Houck acknowledged that shuttering sex shops was one element of the "No More Porn Tour," but said "it's not our primary goal."

"Mostly our primary goal is to minister to the patrons and the workers," he said.

A critical issue in the case was whether the "decorative mulched floral area" in front of Adult World could be considered a public area where TKM could safely protest.

That area, Tucker found last week, "would likely be found a public, right of way where public use and free speech are allowable."

If Adult World has standing to bring a public nuisance claim - and that basis is unclear - "it is unlikely that such a claim would succeed given the facts that no accidents or injuries have occurred over the past five years as a result of Defendants' protest activities," the 24-page opinion states.

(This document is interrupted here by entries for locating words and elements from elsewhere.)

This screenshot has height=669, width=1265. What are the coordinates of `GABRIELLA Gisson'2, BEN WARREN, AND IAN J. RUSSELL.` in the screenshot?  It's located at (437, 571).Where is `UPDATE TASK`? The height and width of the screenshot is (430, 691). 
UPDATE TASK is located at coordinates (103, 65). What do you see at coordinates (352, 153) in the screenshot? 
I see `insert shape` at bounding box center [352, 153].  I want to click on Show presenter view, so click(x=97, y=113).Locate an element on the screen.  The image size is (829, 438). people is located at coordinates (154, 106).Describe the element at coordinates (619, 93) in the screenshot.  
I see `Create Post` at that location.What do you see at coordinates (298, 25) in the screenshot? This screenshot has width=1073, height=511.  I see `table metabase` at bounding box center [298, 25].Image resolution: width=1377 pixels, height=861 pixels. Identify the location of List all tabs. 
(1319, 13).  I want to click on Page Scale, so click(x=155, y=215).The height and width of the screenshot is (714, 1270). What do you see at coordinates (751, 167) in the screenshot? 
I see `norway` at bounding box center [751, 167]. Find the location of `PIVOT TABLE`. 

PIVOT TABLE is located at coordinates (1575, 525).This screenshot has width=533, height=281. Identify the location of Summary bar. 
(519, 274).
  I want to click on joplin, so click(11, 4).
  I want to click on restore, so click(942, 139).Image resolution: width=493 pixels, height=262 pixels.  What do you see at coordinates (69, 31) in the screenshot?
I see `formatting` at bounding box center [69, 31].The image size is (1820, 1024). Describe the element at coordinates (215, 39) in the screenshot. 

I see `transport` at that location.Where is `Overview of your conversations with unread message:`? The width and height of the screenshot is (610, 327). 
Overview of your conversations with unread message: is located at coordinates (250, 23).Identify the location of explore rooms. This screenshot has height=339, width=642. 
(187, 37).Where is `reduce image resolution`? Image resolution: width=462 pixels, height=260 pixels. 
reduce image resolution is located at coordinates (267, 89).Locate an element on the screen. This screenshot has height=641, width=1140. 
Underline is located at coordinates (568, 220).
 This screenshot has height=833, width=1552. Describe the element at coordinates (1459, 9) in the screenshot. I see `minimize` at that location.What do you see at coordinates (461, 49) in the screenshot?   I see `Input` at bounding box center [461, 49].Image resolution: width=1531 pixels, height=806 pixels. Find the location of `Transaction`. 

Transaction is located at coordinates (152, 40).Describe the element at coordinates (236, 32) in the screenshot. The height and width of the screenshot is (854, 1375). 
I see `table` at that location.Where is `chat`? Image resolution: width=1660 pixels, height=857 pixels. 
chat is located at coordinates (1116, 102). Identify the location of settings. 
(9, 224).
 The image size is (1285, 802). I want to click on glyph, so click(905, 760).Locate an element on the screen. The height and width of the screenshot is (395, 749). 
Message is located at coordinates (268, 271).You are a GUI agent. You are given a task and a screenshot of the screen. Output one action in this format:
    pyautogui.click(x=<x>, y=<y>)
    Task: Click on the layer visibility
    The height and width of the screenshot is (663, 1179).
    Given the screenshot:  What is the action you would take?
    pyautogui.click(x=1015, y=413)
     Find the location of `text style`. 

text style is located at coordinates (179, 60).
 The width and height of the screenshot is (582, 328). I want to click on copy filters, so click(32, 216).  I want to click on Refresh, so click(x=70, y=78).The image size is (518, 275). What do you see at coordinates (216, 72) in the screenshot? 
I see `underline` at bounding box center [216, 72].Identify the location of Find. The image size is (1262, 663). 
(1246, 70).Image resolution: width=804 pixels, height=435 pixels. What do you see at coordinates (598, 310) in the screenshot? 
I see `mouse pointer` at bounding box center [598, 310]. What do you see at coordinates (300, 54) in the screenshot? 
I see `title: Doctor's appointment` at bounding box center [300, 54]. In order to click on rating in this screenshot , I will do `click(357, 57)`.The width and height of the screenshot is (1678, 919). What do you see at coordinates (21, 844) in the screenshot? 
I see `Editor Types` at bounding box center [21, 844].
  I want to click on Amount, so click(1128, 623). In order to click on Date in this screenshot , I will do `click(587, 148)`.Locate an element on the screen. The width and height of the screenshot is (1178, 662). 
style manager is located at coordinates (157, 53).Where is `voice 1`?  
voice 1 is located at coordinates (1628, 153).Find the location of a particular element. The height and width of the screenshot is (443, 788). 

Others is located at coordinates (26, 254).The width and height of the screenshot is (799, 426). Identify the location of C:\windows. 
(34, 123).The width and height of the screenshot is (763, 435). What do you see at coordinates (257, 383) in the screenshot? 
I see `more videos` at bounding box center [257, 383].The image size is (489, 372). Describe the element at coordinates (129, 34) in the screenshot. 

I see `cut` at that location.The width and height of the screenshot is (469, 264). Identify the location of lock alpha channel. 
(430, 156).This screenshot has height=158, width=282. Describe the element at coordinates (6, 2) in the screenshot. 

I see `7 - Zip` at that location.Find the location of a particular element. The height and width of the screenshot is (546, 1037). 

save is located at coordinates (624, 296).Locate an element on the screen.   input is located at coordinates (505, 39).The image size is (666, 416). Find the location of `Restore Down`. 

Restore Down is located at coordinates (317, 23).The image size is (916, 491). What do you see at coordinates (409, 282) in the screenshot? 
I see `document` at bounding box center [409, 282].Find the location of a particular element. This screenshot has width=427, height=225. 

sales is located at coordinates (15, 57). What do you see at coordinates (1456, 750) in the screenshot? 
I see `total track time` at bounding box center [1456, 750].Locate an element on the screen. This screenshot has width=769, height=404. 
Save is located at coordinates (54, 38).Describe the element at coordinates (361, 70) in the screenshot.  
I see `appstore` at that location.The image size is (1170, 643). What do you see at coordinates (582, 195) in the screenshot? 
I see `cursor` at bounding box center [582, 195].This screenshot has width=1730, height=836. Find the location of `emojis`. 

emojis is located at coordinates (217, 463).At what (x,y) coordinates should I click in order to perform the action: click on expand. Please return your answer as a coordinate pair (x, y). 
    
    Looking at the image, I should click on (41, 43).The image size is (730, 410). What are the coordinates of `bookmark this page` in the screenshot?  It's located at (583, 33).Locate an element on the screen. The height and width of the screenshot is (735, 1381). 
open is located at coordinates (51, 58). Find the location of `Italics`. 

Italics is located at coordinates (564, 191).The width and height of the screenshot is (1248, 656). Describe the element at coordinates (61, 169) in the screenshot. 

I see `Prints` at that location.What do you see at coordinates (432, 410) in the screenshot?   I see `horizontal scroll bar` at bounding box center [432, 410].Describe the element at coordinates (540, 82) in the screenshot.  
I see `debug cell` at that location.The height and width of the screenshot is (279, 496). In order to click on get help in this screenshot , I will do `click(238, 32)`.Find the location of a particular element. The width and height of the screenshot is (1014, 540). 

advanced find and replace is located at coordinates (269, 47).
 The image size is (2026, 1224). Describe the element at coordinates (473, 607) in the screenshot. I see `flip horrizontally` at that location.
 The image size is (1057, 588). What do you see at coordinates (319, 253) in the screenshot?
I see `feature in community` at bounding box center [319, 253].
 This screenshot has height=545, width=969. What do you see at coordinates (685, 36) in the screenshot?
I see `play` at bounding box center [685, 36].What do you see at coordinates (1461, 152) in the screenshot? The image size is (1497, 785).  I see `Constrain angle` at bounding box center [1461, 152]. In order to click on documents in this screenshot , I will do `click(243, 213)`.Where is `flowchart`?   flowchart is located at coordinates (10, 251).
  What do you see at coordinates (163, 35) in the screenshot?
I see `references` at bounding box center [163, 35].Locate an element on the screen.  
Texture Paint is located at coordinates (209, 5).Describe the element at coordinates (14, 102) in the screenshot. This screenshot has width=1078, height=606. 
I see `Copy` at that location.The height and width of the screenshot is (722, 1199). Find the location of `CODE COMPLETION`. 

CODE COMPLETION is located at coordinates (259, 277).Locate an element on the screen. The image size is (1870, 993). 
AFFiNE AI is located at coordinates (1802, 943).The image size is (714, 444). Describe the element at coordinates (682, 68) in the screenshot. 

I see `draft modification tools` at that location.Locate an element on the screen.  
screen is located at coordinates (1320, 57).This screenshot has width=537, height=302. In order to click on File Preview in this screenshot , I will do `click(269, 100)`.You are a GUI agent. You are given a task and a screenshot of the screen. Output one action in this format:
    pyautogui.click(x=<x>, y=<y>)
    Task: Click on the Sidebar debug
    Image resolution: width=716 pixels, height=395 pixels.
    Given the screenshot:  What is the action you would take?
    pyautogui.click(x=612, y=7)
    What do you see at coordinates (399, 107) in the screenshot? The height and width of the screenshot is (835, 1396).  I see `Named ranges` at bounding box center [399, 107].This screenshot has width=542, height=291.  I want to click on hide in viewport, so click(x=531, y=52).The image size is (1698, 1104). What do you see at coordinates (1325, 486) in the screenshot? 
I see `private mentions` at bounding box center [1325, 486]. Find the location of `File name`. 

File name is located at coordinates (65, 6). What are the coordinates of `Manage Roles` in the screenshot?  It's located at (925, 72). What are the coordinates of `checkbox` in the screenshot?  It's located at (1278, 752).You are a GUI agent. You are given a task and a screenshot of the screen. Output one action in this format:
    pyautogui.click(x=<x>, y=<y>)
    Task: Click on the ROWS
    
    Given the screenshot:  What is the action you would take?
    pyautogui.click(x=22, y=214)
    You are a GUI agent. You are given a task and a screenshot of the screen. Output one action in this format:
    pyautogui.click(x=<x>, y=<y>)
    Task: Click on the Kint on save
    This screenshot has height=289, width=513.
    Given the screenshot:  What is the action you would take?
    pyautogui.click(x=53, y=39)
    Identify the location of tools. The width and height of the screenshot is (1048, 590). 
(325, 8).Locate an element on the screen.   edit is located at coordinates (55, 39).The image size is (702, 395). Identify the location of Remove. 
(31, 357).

Tucker added that Adult World would likely fail on the private nuisance and free speech claims since the defendants are private actors peaceably addressing "matters of public concern," and "have complied with the instructions of local police in confining their picketing to the right of way in front of Adult World."

The Sherman Act and RICO claims also appear ill-starred, Tucker found.

"Plaintiff has not been forced to close its doors," the judge wrote. "Defendants have stated that ... that their 'No More Porn Tour' is meant to preserve society, and not to result in some competitive benefit to TKM, a nonprofit organization with no financial stake in the adult entertainment business. Thus, the organized protests of defendants will not likely be deemed a restraint of trade violative of the Sherman Act."

"Plaintiff has not likely met its burden concerning its RICO claim, as defendants' activities of peacefully organizing protestors in front of adult businesses cannot likely be characterized as 'racketeering activity,'" she added.

Adult World's attorney declined to comment on ongoing litigation.